Wspomnienia ze Szkocji, czyli praca w UK.
- Klaudia
- 15 kwi 2017
- 2 minut(y) czytania
Do Szkocji udałam się w celu zarobkowym. Tak się ciekawie w moim życiu złożyło, że kończyłam urlop dziekański i nie wiele miałam do roboty. Mogłam wybrać - zostać w kraju, zrobić jakieś praktyki, ew. dorabiać w Tesco, lub też ruszyć w mniej lub bardziej znane i wzbogacić się niczym polityk w naszym kraju. Czy warto było? Na pewno.

Szkocja w moim odczuciu jest jedną z najpiękniejszych krain w Europie. Ogromne tereny, zapierające dech w piersiach góry, spowite w chmurach wierzchołki, a to wszystko nad podłużnymi jeziorami. Oczywiście pogoda jak to w Wielkiej Brytanii nie przypadnie każdemu do gustu. Ja miałam jednak to szczeście, że trafiłam na wyjątkowo słoneczną jesień.
Mieszkałam w małej wsi Arrochar półtora godziny od Glasgow. Miejsce zdecydowanie spokojnie, idealne na wypad weekendowy. Sama swoje wolne dni poświęcałam na krótkie górskie trekkingi, zwiedzanie okolicznych miast (Fort Wiliam, Helensburgh, Glasgow, Edinburgh) oraz spanie przy czym to ostatnie zdecydowanie przeważało.
We wsi był jeden uroczy pub, w którym miejscowi spotykali się każdego wieczoru. Najbardziej ze wszystkiego podobał mi się stary juke box, który działał na monety, stół do bilardu oraz całkiem smaczne jak na Szkocję jedzenie.

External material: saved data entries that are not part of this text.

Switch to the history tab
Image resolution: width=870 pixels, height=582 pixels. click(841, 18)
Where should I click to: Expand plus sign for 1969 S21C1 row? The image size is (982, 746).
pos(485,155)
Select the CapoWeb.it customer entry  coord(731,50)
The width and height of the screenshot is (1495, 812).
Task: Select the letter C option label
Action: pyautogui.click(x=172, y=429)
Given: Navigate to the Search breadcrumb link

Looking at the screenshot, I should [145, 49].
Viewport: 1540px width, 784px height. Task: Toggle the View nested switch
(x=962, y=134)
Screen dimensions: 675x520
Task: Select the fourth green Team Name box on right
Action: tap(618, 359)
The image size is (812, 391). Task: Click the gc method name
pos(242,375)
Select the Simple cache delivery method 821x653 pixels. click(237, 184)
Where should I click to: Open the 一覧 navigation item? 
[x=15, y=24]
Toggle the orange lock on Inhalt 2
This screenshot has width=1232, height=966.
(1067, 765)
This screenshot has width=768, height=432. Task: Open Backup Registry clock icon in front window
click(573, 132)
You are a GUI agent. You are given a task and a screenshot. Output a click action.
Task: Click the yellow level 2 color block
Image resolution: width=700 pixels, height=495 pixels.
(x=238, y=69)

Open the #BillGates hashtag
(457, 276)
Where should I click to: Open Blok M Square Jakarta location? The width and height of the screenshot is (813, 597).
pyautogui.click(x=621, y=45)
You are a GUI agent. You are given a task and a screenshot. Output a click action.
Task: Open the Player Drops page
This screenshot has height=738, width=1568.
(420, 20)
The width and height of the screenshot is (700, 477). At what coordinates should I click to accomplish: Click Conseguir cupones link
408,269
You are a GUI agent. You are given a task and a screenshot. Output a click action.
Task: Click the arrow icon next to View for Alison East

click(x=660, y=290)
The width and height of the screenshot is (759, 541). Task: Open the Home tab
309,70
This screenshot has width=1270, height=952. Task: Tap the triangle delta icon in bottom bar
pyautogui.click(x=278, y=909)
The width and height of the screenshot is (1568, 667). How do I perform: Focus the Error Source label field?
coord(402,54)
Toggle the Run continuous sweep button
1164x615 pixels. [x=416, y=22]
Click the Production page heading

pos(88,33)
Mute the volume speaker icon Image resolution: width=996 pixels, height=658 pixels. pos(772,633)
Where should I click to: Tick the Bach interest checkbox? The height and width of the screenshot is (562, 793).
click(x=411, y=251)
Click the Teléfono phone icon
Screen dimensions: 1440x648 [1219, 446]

Praca w UK była w sumie jedyną możliwością dla mnie aby zwiedzić i naprawdę pożądnie poznać Szkocję. Nie było w okolicy żadnych rodaków, natomiast dużo lokalsów, także mogę śmiało oceniać klimat życia w tamtym regionie. Szkoci są z natury bardzo otwarci, rozrywkowi oraz... buńczuczni. Awantury to w tym miejscu częsta sytuacja, a przy większej ilości alkoholu niemal norma. Do akcentu też się idzie przyzwyczaić.
Jeśli o samą pracę chodzi - dzięki niej byłam w stanie oderwać się nieco od rzeczywistości, żyjąc w zamkniętym środowisku hotelowym nie musiałam się martwić o problemy dnia codziennego, rachunki, sprawy w urzędach, obowiązki, wszystko naturalnie się tam toczyło. Praca ta dała mi również możliwość trzytygodniowego wyjazdu do Azji, który pokryłam jedynie częścią zarobionych pięniędzy.
#ciekawostka nr 1 - w Szkocji nie płacimy za leki! Idziemy do lekarza rodzinnego i to co potrzebujemy dostaniemy ot tak. Wykorzystując sytuację zarejestrowałam się do przychodni i zrobiłam podstawowe szczepienia - dur brzuszny i WZW A (resztę już miałam) przed wyjazdem w tropiki zupełnie za darmo!

Wyjazd to doskonała okazja na pracę dla studenta. Wydaje się to ciężkie z założenia, trzeba dużo załatwiać (szczególnie jeśli nie zamierzamy żadnej agencji płacić co i zrobiłam ja), kupno biletów, brak pewności, spora inwestycja pieniężna. Później do tego dochodzi national insurance number oraz konto bankowe i numer telefonu. Myślę jednak, że jeśli ma się nieco odwagi i zapału to warto próbować. Chociażby po to aby oderwać się na chwilę od rzeczywistości.